‘Seriously Red’ Film Review: Shy Woman Becomes Her Best Self by Impersonating Dolly Parton

SXSW 2022: Krew Boylan co-writes and stars in this insightful comedy about becoming yourself by pretending to be someone else

Seriously Red
Kane Skennar/SXSW

Dolly Parton is a great American, but she’s big in Australia, too, and she means the world to the heroine of “Seriously Red,” a deceptively modest vehicle for Krew Boylan, who plays the lead here and also wrote the script.

What starts out as a crowd-pleaser about an awkward woman who becomes a Dolly impersonator gradually reveals itself as a fairly serious examination of how confidence can be gained through such impersonation, but only up to a point.

Boylan and her director Gracie Otto (the 2021 documentary “Under the Volcano”) truly love Parton, and “Seriously Red” is studded with Dolly quotes, both in dialogue form and in on-screen title cards. “Storms make trees take deeper roots,” quotes Boylan’s Red, a good-hearted but rather lost woman who is living in her mother’s garage and floundering at her current job in finance. Jobs never seem to last long for Red, who has never figured out just who she is or should be.

“Find out who you are, and do it on purpose,” reads a Dolly quote spelled out for us on screen, and “Seriously Red” is about that process for its main character, who loses her latest gig after getting drunk and handsy at a company party. When she is sober, Red can be prudish; at one point she actually says, “I want to be taken seriously, for swear-word’s sake,” unable to actually use a swear word herself.

One of the more curious aspects of “Seriously Red” is its evolving treatment of the character of Francis (Thomas Campbell, “Love and Monsters”), who has been a supporter of Red’s for a very long time. In a moment of desperation after losing her job, Red tells her judgmental mother that she is dating Francis, but he has all the movie signifiers of Gay Best Friend of Heroine — he helps Red try on Dolly wigs and even tries one on himself, and he has a poster up in his apartment of the campy Glynis Johns movie “The Weak and the Wicked.”

For most of this movie, Francis seems like the old-fashioned gay character who exists only to listen to the problems of his best female pal. When Red asks Francis what star he would like to be himself, he says that he would actually like to be Red, and then Francis does a spot-on impersonation of her insecure way of talking. The goalposts keep moving with this character until late in the film, when he shows up at a dinner with a female date, and suddenly we are made to realize that this on-the-surface Gay Best Friend is actually a straight best friend, who would like to be the lover of the heroine if he only had the nerve.

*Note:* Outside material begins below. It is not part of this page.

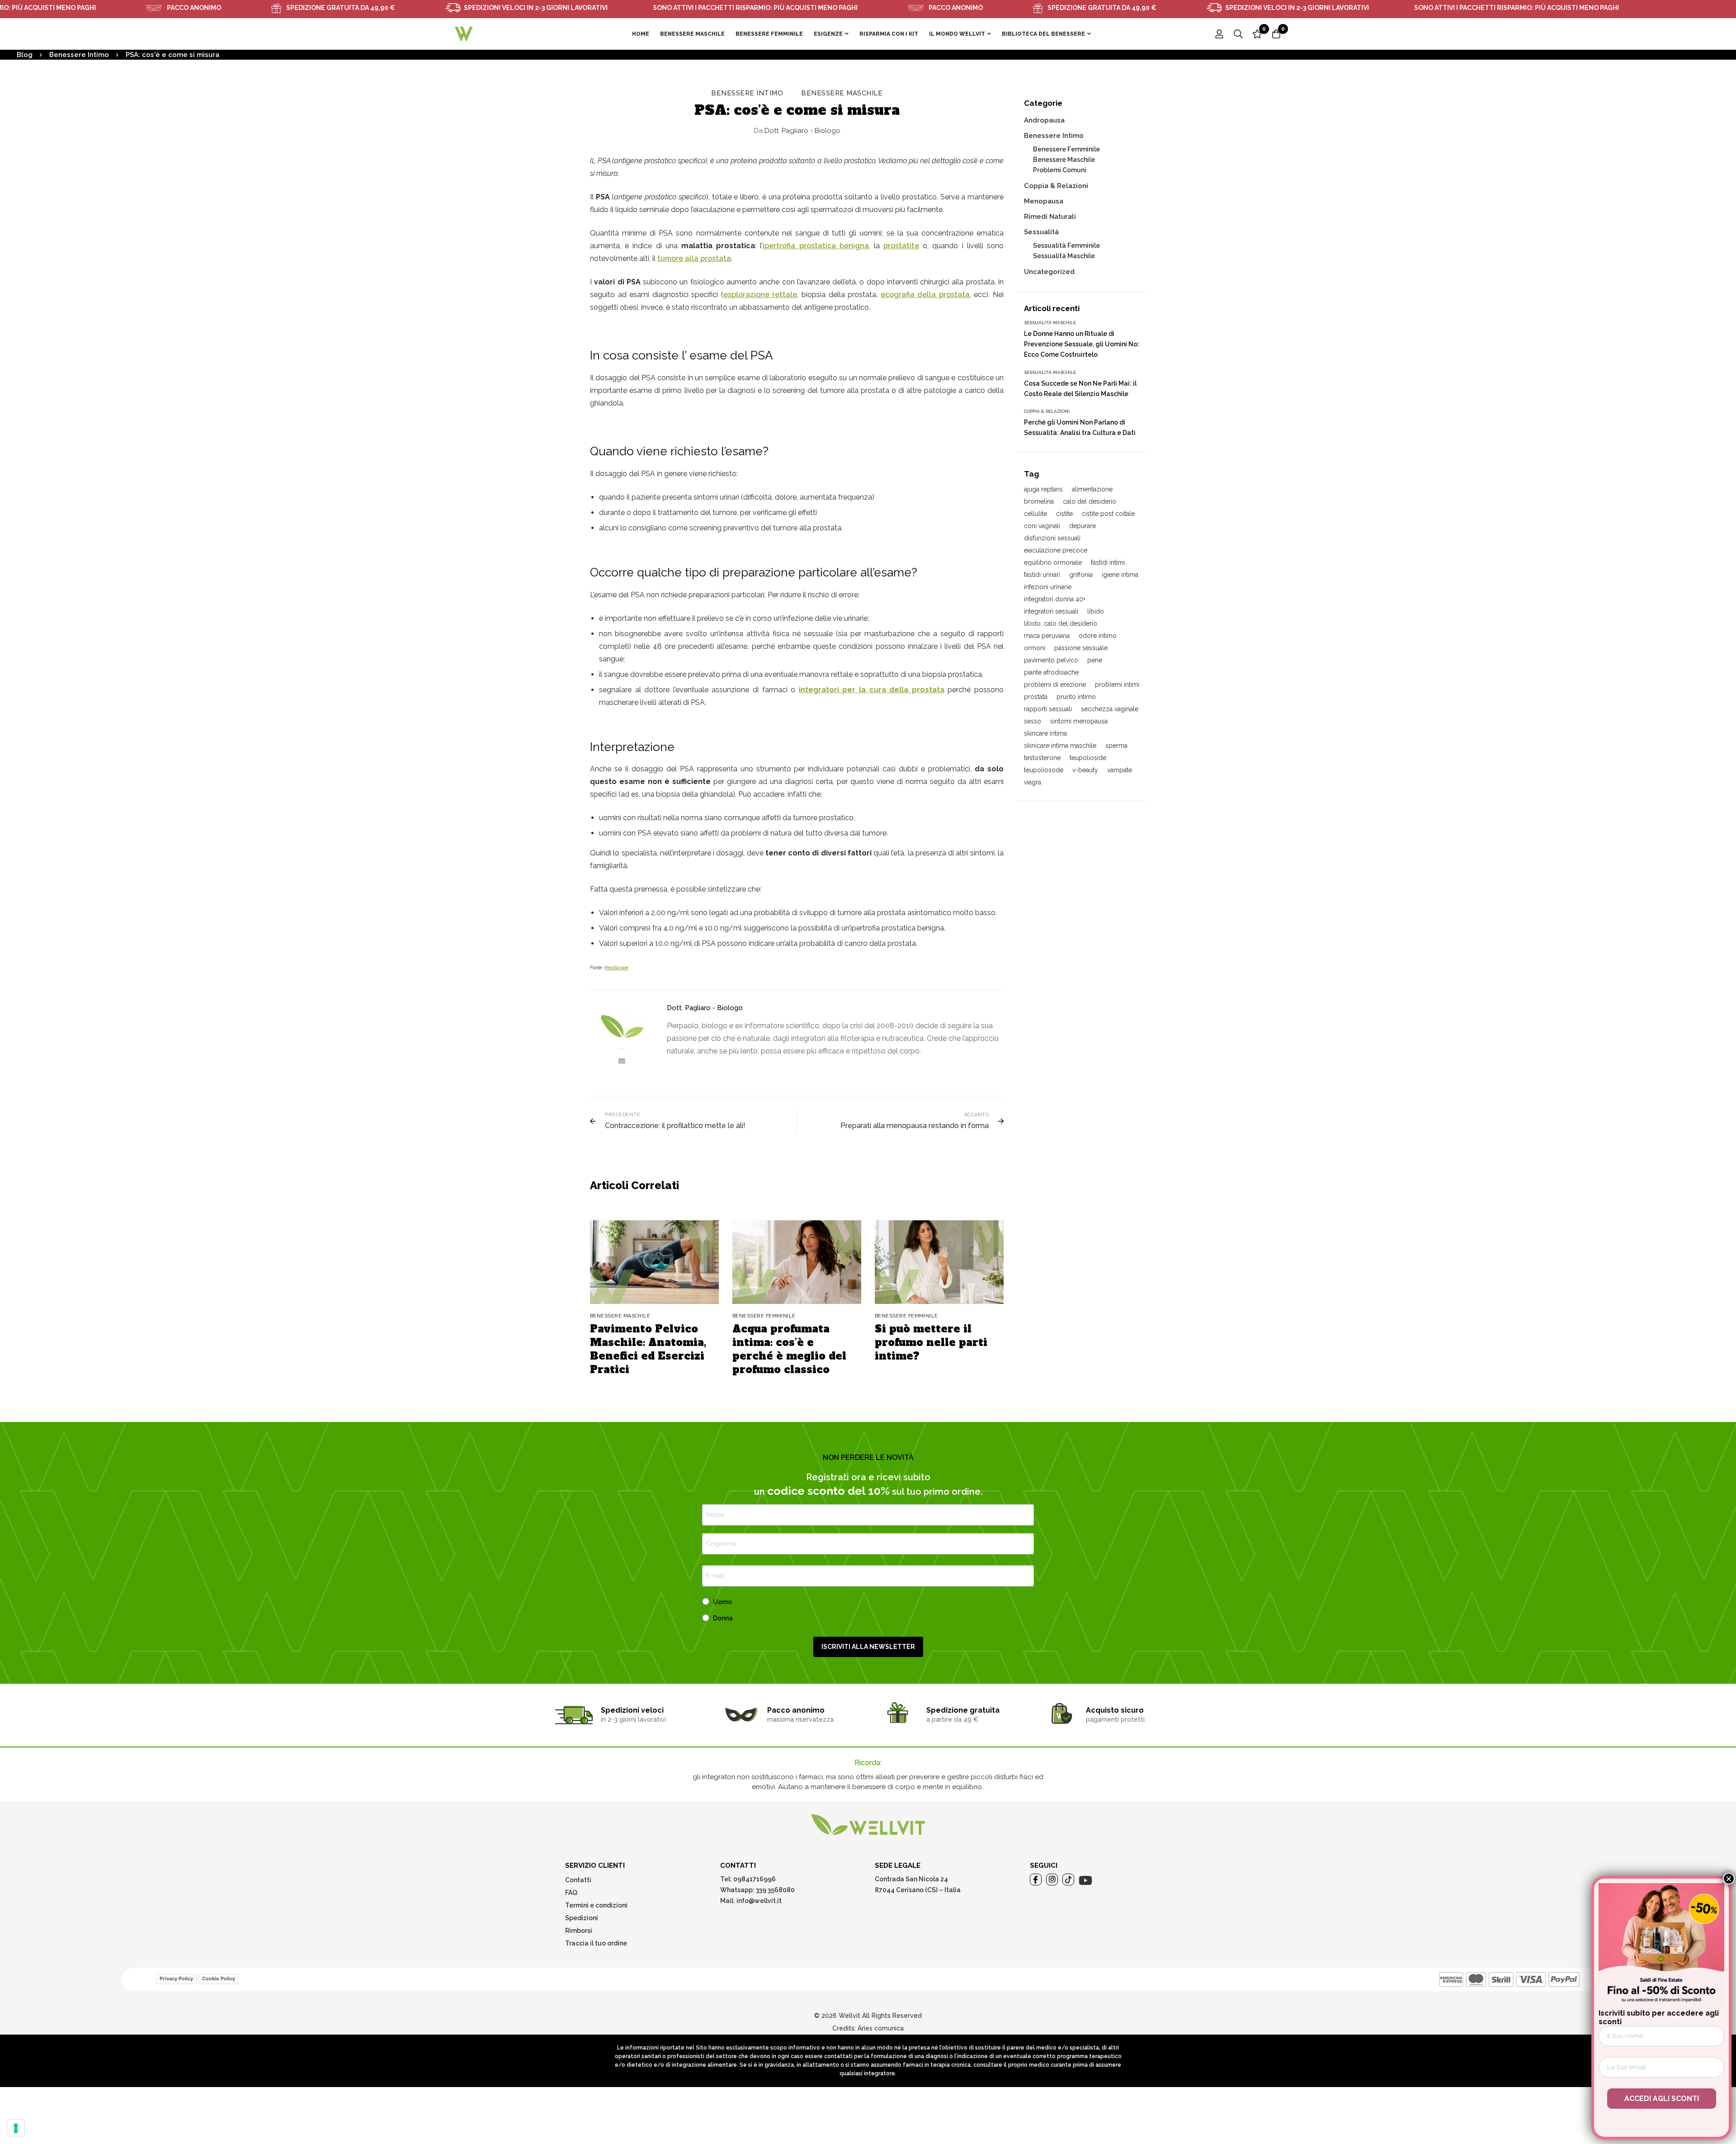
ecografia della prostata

When Red gets up and sings a version of Dolly’s hit “9 to 5,” she doesn’t sound too much like Parton, and she seems very unhappy. But as “Seriously Red” goes on, and Red starts to do a serious Dolly impersonation at clubs, Boylan starts to sound more and more like Dolly herself when she sings, putting a little quiver into her voice. Boylan’s Red even gets breast implants to look more like her idol, a process that the movie regards very ambivalently.

Red auditions to be Dolly in a show with a very hunky Kenny Rogers impersonator (Daniel Webber, who previously played Vince Neil in the Motley Crue biopic “The Dirt”), and she gets the job and also starts an affair with him. We see something of the world of impersonators here, performers who do the only-first-name-needed divas: Marilyn, Liz, Barbra, Tina, Liza. Real-life couple Rose Byrne and Bobby Cannavale also make appearances as an impersonator of Elvis (Byrne) and a former impersonator of Neil Diamond (Cannavale), but they are here strictly as foils for Boylan’s Red.

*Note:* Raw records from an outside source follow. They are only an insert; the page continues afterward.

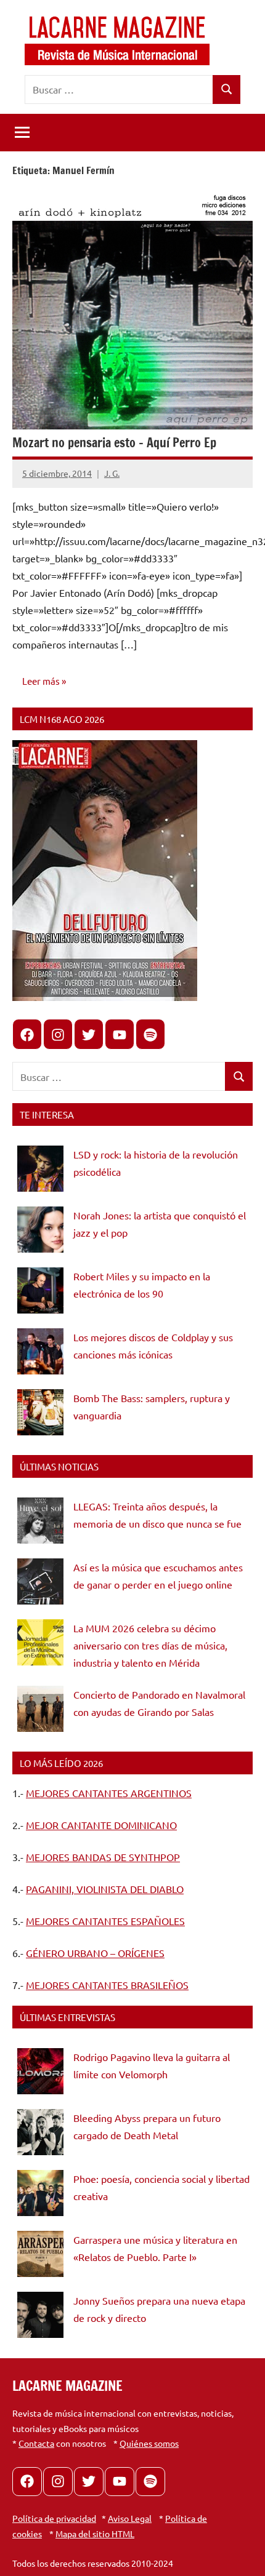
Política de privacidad (54, 2518)
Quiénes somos (149, 2443)
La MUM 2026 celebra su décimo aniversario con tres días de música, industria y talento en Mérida (150, 1645)
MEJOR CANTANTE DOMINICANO (101, 1825)
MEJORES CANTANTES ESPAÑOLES (105, 1921)
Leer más (41, 681)
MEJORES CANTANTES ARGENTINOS (109, 1793)
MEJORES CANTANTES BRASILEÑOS (107, 1985)
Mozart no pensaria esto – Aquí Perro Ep (114, 443)
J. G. (112, 473)
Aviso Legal (130, 2518)
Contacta (36, 2443)
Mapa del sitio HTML (94, 2533)
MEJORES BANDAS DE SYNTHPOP (103, 1857)
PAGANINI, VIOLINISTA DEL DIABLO (105, 1889)
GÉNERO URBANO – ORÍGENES (95, 1953)
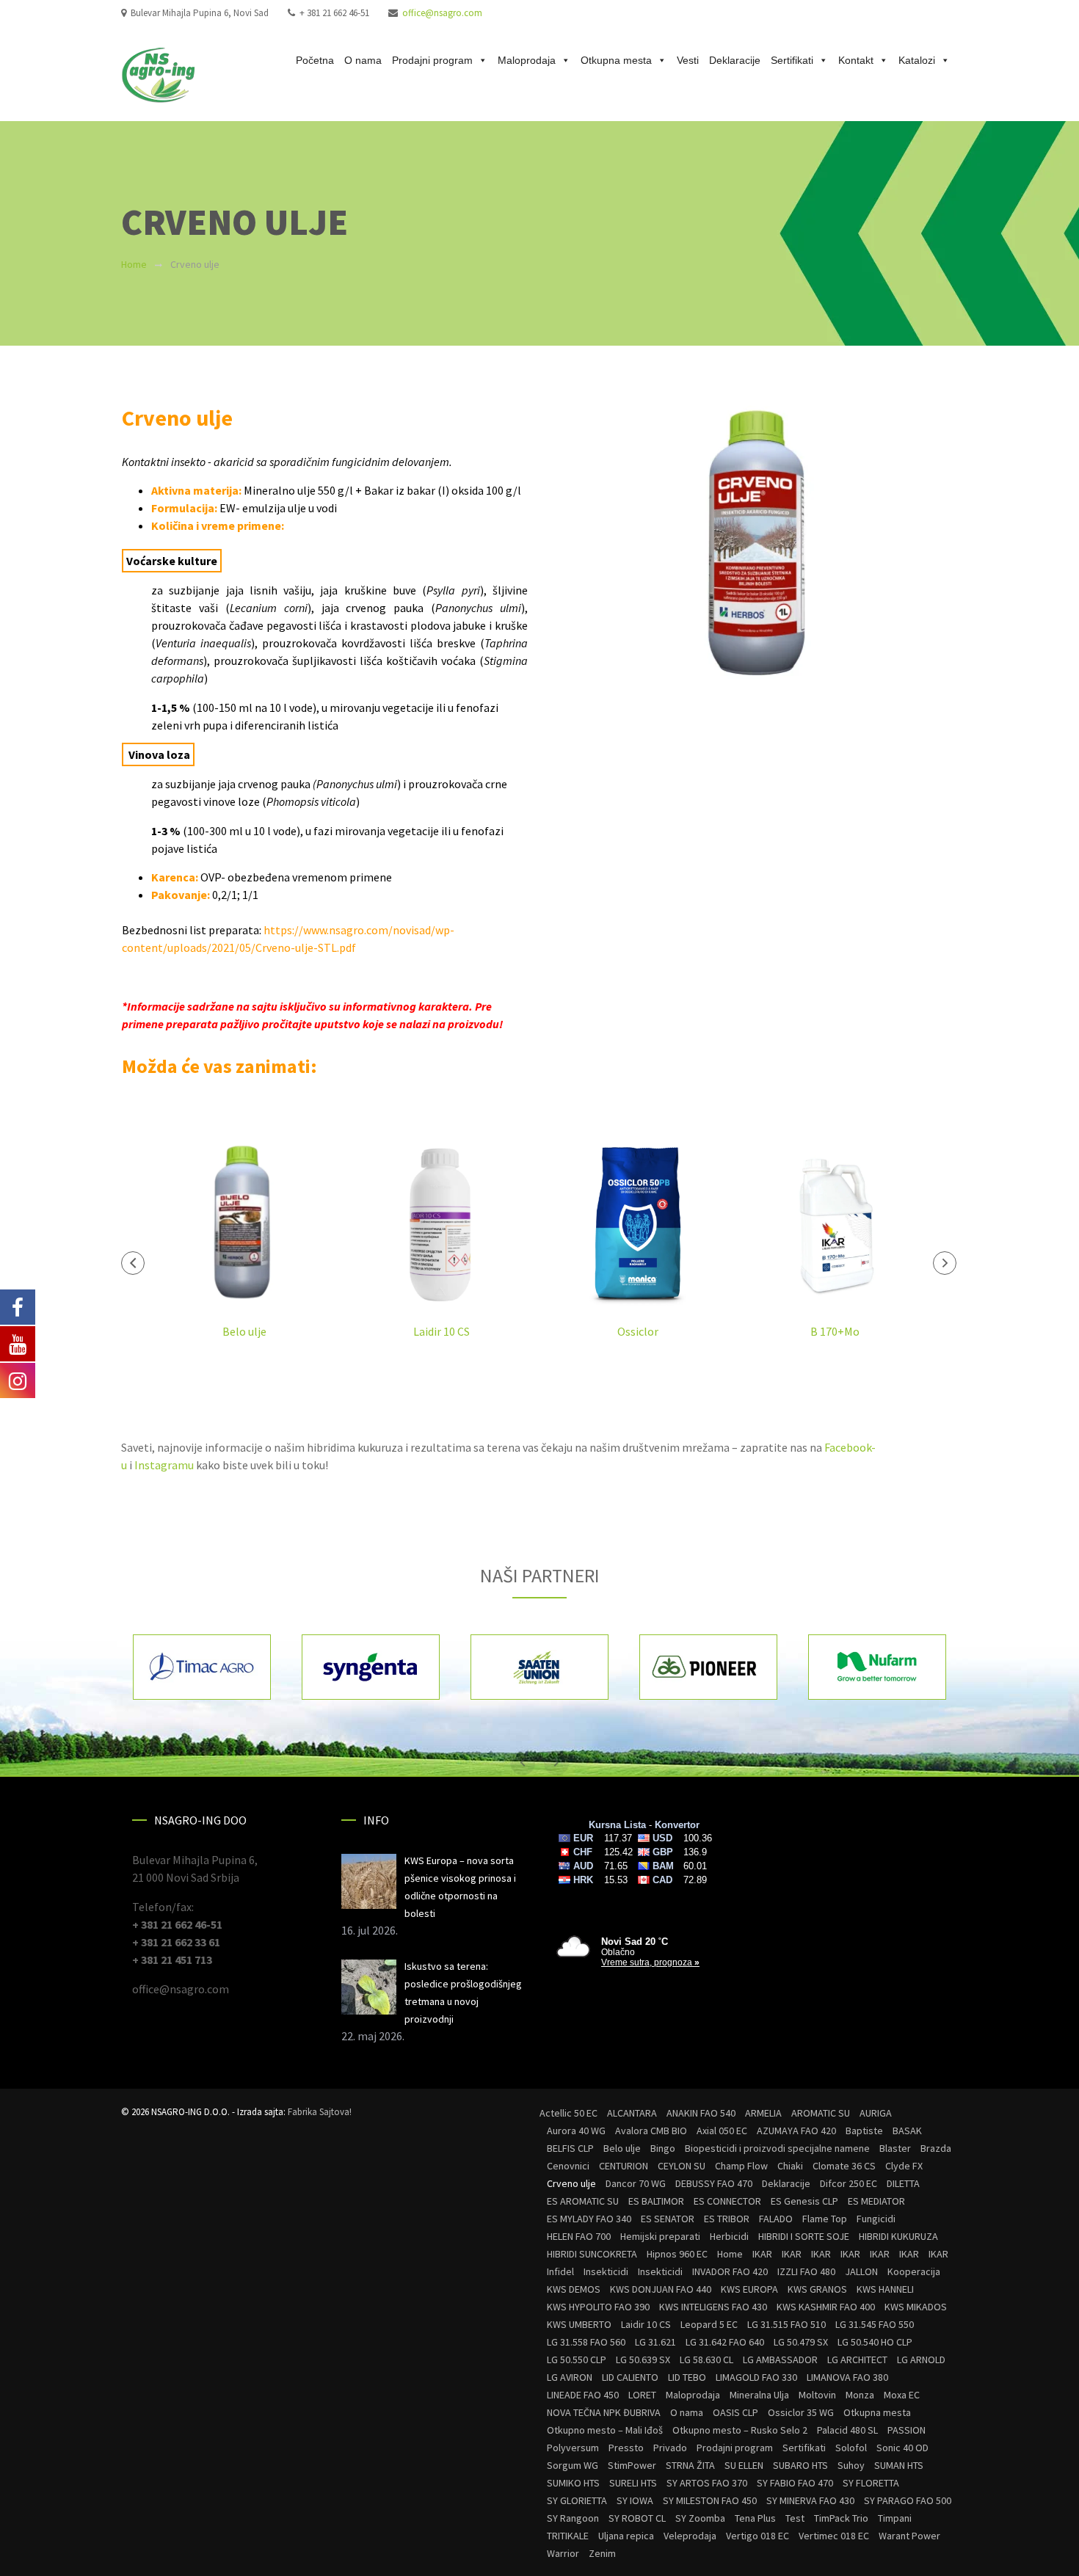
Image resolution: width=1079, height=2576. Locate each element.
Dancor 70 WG (636, 2183)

The surprising thing about the lightly comic “Seriously Red” is that it winds up being serious about its subject. There comes a moment towards the end when Boylan’s Red is talking about why she impersonates Dolly and she says, “I just wanted that feeling that everyone else looks like they’re having… you know, that they’re respected.” Her voice trails off, and then Red crosses her eyes slightly, as if she feels the need to be a clown for a moment because she has just been about as vulnerable and truthful as a person can be, and that goes double for Boylan herself, who has clearly put thought into what she wants this movie to say.

The result is touching precisely because Boylan does not aggressively ask for sympathy for her character. She earns it by being fair, sensitive and honest as a performer but especially as a writer, dealing with what major artists like Dolly can mean to individuals who are looking for the courage to be their best possible self.

“Seriously Red” makes its world premiere at the 2022 SXSW Film Festival.